Irrequieto, mai sedentario artisticamente e umanamente, Plant è il contrario della standad rockstar, quasi dylaniano nel suo rifiutare i clichè. A Padova, sotto il palco, i fan delle primissime file hanno continuato a chiedergli pezzi degli Zeppelin: “Stairway to heaven!”. E lui noncurante, ha sibilato con una certa ironica gentilezza: “ma andatevene a dormire”. Più tardi, terminando un concerto forse un po’ troppo breve (meno di novanta minuti) con “Whole Lotta Love”, si è permesso di trasfigurare uno dei capolavori del rock in un brano di world music acida, sostituendo uno dei più famosi break chitarristici con un una parte solista per violino africano, un quasi mantra capace di insinuarsi sotto-pelle e sotto-anima. Pazzia e genialità: verso i settant’anni ci si può ripensare ancora così, con la voglia di  provare e provarsi. Ma non è una novità, visto che il Plant degli ultimi decenni ha peregrinato per ogni dove: è stato a incontrare musiche e musicisti in Mali, nelle terre celtiche e gallesi, in Texas e nelle miniere del country’n’western (dove si è pure sposato con Patty Griffin, la stupenda cantautrice di “Downtown Church” e di “Impossible Dream”). 

L’ultima volta che ho avuto il piacere di vederlo onstage (era il 2000), si esibiva con una band, The priory of Brion, in cui hard-rock e influenze progressive-celtiche, la facevano da padrone.
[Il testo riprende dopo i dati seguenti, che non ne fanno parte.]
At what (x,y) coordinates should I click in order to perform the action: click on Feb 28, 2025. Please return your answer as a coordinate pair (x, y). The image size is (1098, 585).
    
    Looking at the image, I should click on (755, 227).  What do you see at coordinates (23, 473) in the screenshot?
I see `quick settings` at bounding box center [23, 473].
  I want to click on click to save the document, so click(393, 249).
Oggi spicca il volo verso una psichedelia in cui rock e blues del Delta (mai così acido, mai così swamp), si intrecciano con suoni astrali, africani, berberi, griot. In un concerto in cui la stella polare è stata la versione mozzafiato di “Babe i’m Gonna Leave You” (ma non sono da dimenticare “Spoonful”, “Fixin to die” e la rivisitazione in disguise di “Communication Breakdown”), le nuove canzoni come “Rainbow”, “Embrace”, “Little Maggie”, “Turn it up” sono un autentico scrigno di tesori ben nascosti, qualcosa che si muove dalle parti di “Kashmir” e “No quarter”, qualcosa che sarebbe forse piaciuto a Syd Barret e che porta una impronta “plantiana” evidente e distinguibile all’interno di un panorama dove influenze africane e di world music vastissima si compenetrano con un hard-psichedelico decisamente potente, a volte luminoso e a volte cupo. Si invecchia benissimo anche così, e anche meglio: egregiamente calcando un palco, godendo della propria carismatica e artistica presenza, e mettendo il tutto a servizio di una nuova tappa artistica, di una nuova ricerca che lascia meravigliati chi già conosce il cammino precedente e stimola terribilmente chi è più giovane ad andare oltre i cliché. Per gli altri, per chi continua a chiedere “dacci le cose già note” arriva l’invito fatto in pubblico: “ma andatevene a dormire”.

Forse perché anche nel rock – oppure: soprattutto nel rock, che una volta era trasgressione e rivoluzione – è necessario non fermarsi. Non fermarsi. Mai. Un po’ quello che ci obbliga a fare la vita, volenti o no.